Shan lowered himself onto a park bench as the crowd gathered to watch the fire. The municipal crew that manned the fire station arrived and stared in confusion. The street by the compound swelled with onlookers. Soon what seemed like nearly half the population of Zhongje turned out to watch, many apparently amused by the fire crew’s befuddlement over how to douse a fire in their own station.
He finally spied a solitary figure leaning against a lamppost at the edge of the crowd. Tuan looked up forlornly when Shan approached, then fell in beside him as Shan motioned toward the quiet end of the street. “How the hell do I explain this?” the Religious Affairs officer groaned.
They entered the town’s small warehouse district, empty now except for the feral grey terrier that padded along the opposite side of the street, watching them.
“The Deputy Secretary has a blind spot,” Shan began. “He assumes that all those beneath him will behave like trained monkeys. He neglects the human variable.”
Tuan shook his head with a sour expression. “There is no variable. Oppose him and he crushes you. Two hundred years ago, he would have walked around with swordsmen who would instantly take the head off anyone who crossed him.”
“He barks a command, and thousands of Tibetans suffer for it. Doesn’t that ever trouble you?”
“Like I said on that first day, you have me confused with someone else.” Tuan paused to look back at the crowd. The scene was pulsing now under the blinking lights of the fire truck. A siren rose in the distance. “How the hell do I explain this?” he repeated.
“Sung’s car was one of those built on old Soviet designs,” Shan suggested. “Prone to electrical fires.”
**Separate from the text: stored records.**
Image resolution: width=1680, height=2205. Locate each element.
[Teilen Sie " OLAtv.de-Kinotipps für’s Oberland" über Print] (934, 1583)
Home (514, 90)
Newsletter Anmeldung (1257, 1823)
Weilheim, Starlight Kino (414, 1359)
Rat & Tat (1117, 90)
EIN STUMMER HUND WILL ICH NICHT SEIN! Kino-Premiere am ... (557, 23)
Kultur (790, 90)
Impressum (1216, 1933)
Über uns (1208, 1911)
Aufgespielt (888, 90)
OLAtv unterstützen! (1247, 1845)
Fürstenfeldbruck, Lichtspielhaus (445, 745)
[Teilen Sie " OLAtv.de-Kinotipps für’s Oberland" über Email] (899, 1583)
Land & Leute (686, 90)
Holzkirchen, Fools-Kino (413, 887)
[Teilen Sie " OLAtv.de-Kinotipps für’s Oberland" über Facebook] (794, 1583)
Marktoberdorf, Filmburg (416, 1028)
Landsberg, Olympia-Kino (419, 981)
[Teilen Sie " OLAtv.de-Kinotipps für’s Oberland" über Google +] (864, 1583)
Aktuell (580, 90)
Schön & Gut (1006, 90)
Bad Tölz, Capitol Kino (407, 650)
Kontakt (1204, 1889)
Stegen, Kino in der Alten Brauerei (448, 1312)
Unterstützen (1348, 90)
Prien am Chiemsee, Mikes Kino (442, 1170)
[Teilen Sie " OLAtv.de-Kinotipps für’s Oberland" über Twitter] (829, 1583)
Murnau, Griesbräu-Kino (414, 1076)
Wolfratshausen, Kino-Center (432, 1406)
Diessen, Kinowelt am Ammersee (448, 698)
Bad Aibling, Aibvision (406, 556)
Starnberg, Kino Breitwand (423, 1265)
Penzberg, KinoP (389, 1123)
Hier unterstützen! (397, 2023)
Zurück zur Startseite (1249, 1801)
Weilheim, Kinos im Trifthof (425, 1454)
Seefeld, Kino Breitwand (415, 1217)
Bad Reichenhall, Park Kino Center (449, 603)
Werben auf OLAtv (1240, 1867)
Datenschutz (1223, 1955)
Tuan brightened, extracted a notepad, and quickly scribbled a note.
“But don’t confuse that with the truth. I worry that you actually believe the lies you tell.”
“Nobody cares what I believe.”
“If I told Sung you had arranged to put his car in that garage, what do you think he would do?”
Tuan lowered the pad. “I just implement details. It was like a prank. Move the major’s car to the garage without his knowledge. It never left town.”
“And put aviation fuel and bloody rags in the trunk. And padlock the door so not even the firefighters can get in. How did you manage to get the fire truck out?”
“I just told them the major ordered it, that the bastard was so picky about his car, he wanted the best garage in town. I didn’t do the rest. Look, no one was hurt. Like you said, that car needed replacement. It was just some kind of message.”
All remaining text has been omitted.